Material shown:
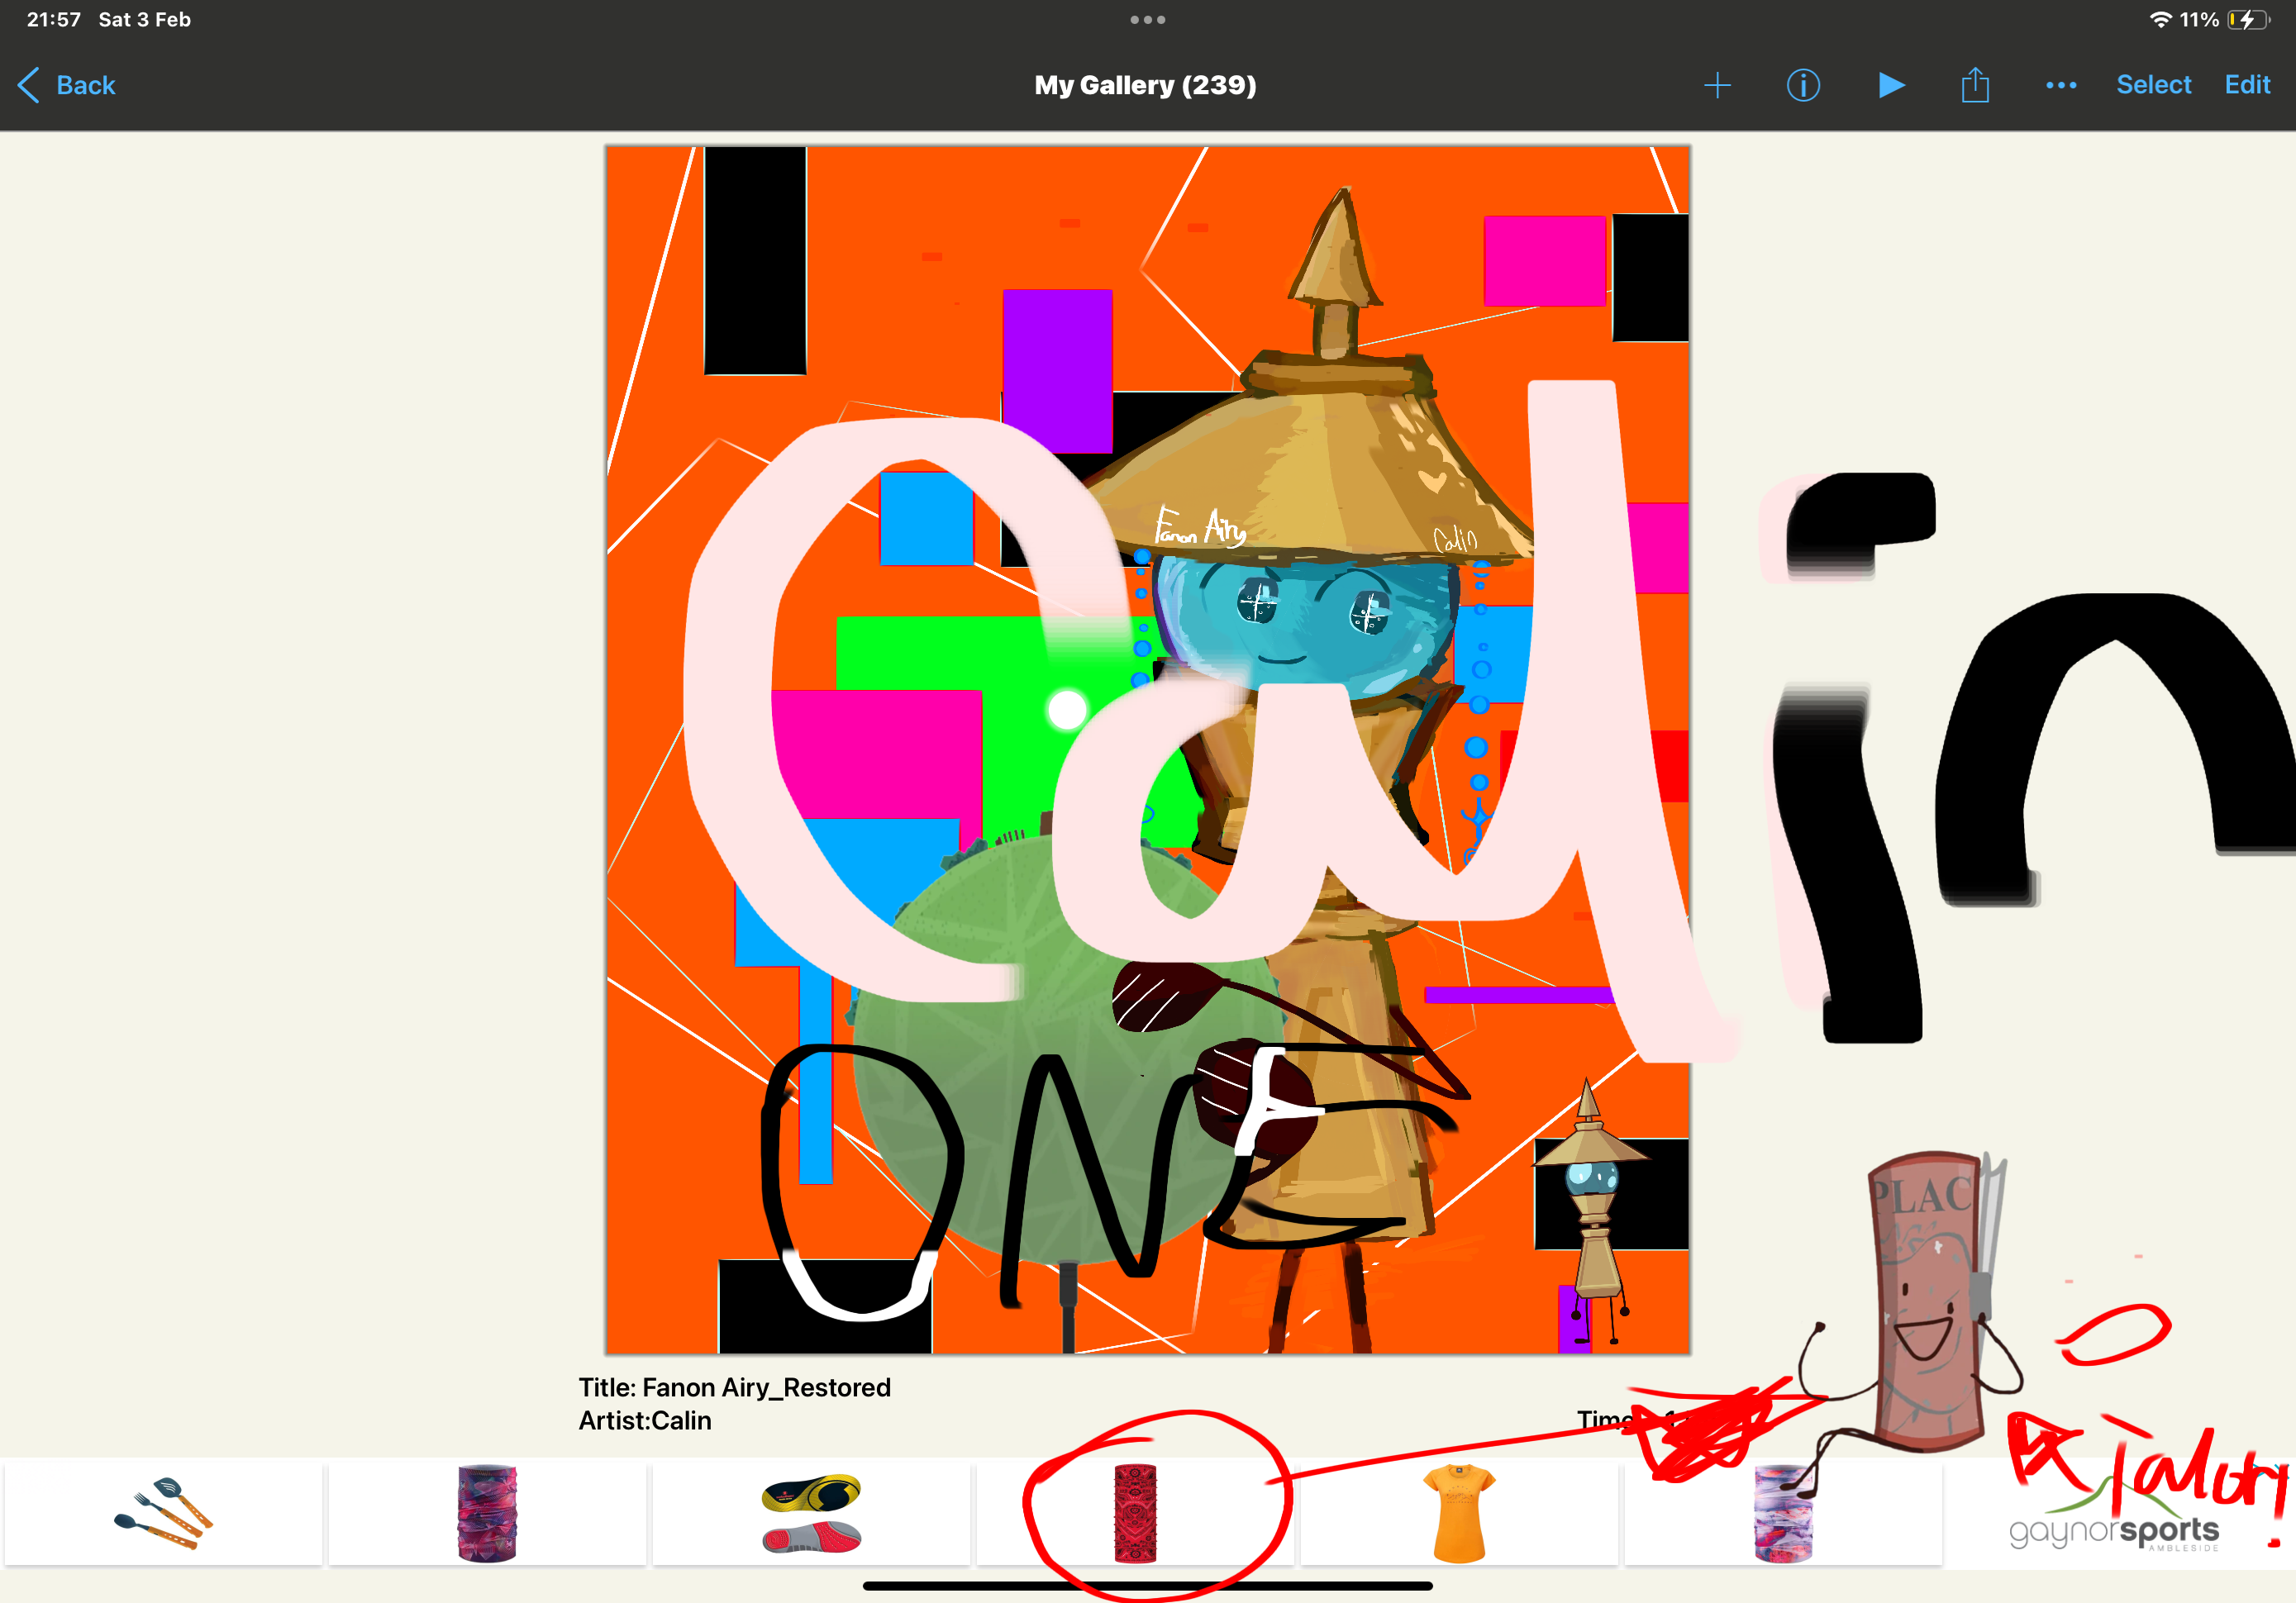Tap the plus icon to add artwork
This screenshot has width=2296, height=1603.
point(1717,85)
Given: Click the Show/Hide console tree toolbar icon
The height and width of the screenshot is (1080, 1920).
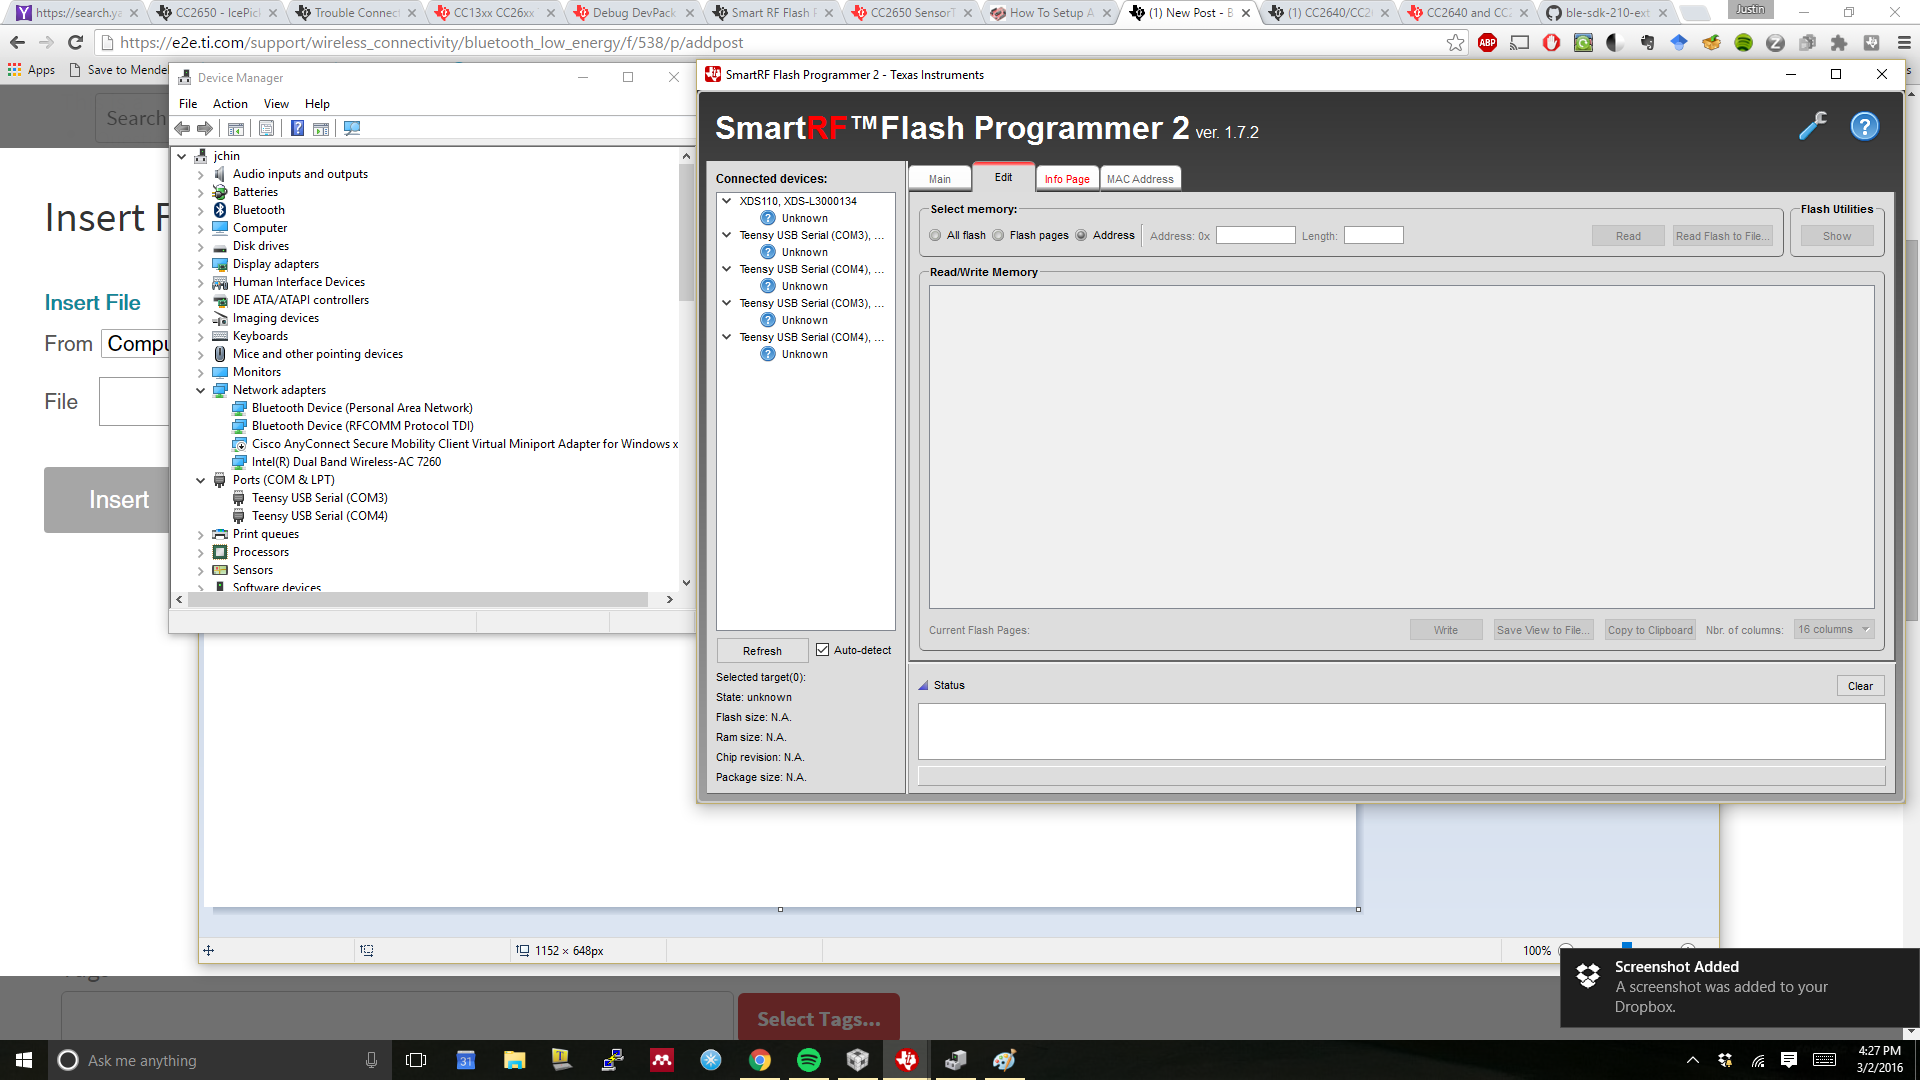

Your goal:
All that is required is an exact reproduction of the lines from the one containing "Given: Click the" to the final line of the listing above, pictures omitted.

Final answer:
Given: Click the Show/Hide console tree toolbar icon
The height and width of the screenshot is (1080, 1920).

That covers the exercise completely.